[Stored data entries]
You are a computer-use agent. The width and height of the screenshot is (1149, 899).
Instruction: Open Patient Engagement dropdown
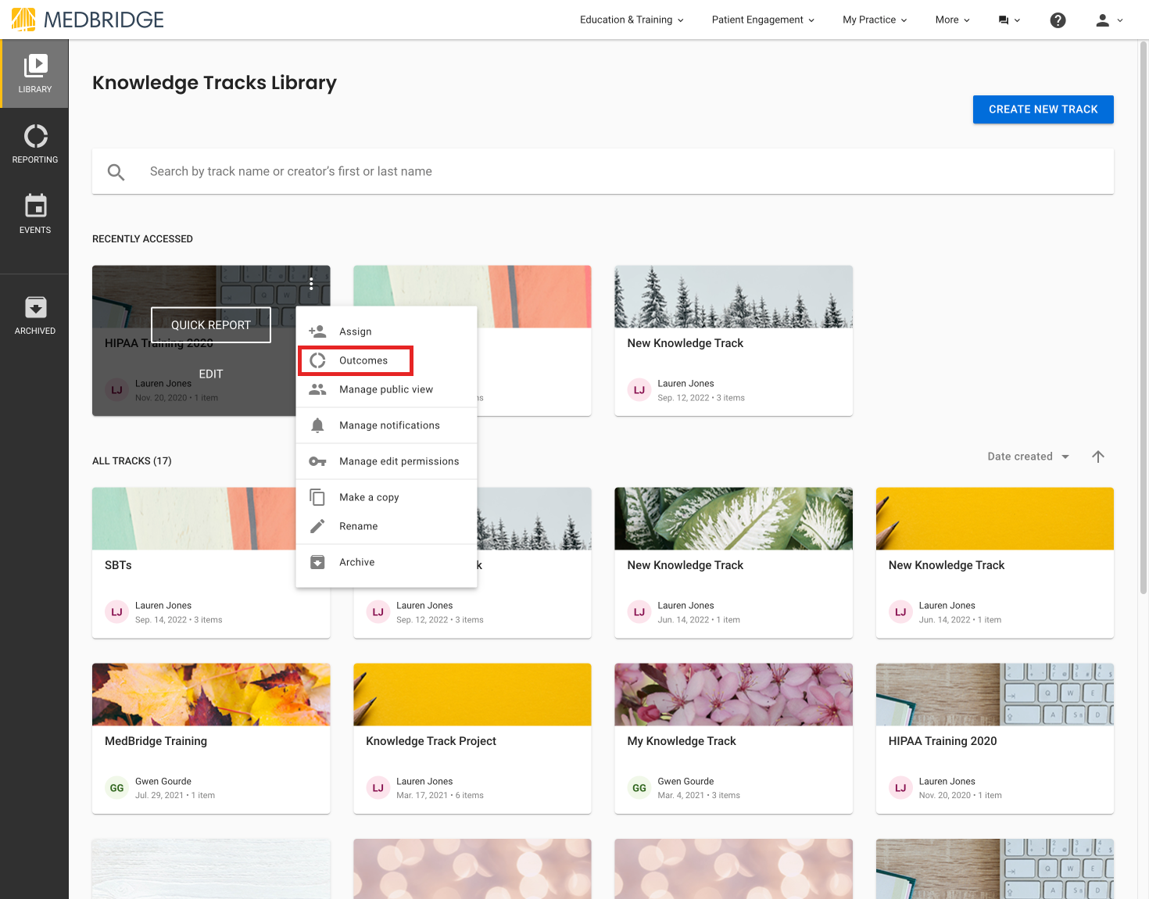coord(757,20)
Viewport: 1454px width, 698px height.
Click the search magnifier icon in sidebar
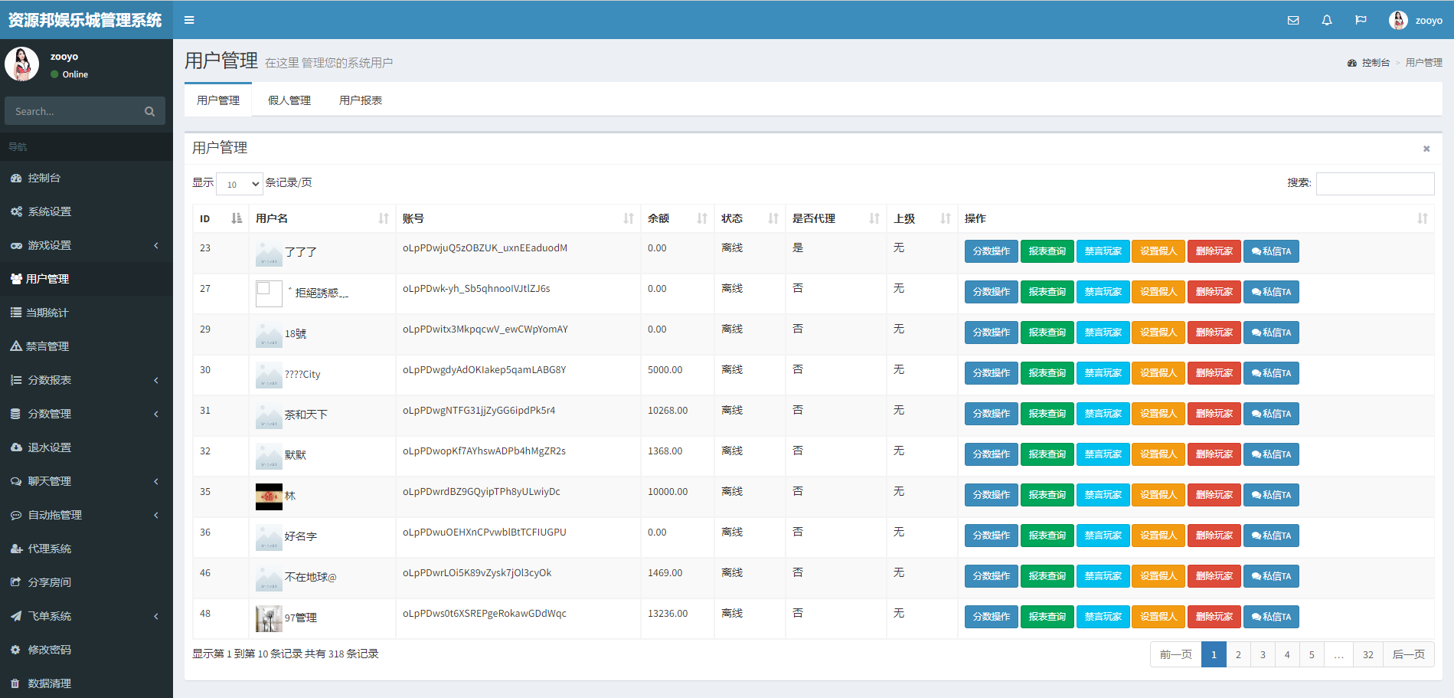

## REQUIRED TASK
Rewrite these lines with "magnifier" changed to "magnifying glass" and everything else unchanged. Omit the pictures.

## CORRECT OUTPUT
You are a computer-use agent. The width and height of the screenshot is (1149, 899).
Instruction: Open Patient Engagement dropdown
coord(757,20)
Viewport: 1454px width, 698px height.
Click the search magnifying glass icon in sidebar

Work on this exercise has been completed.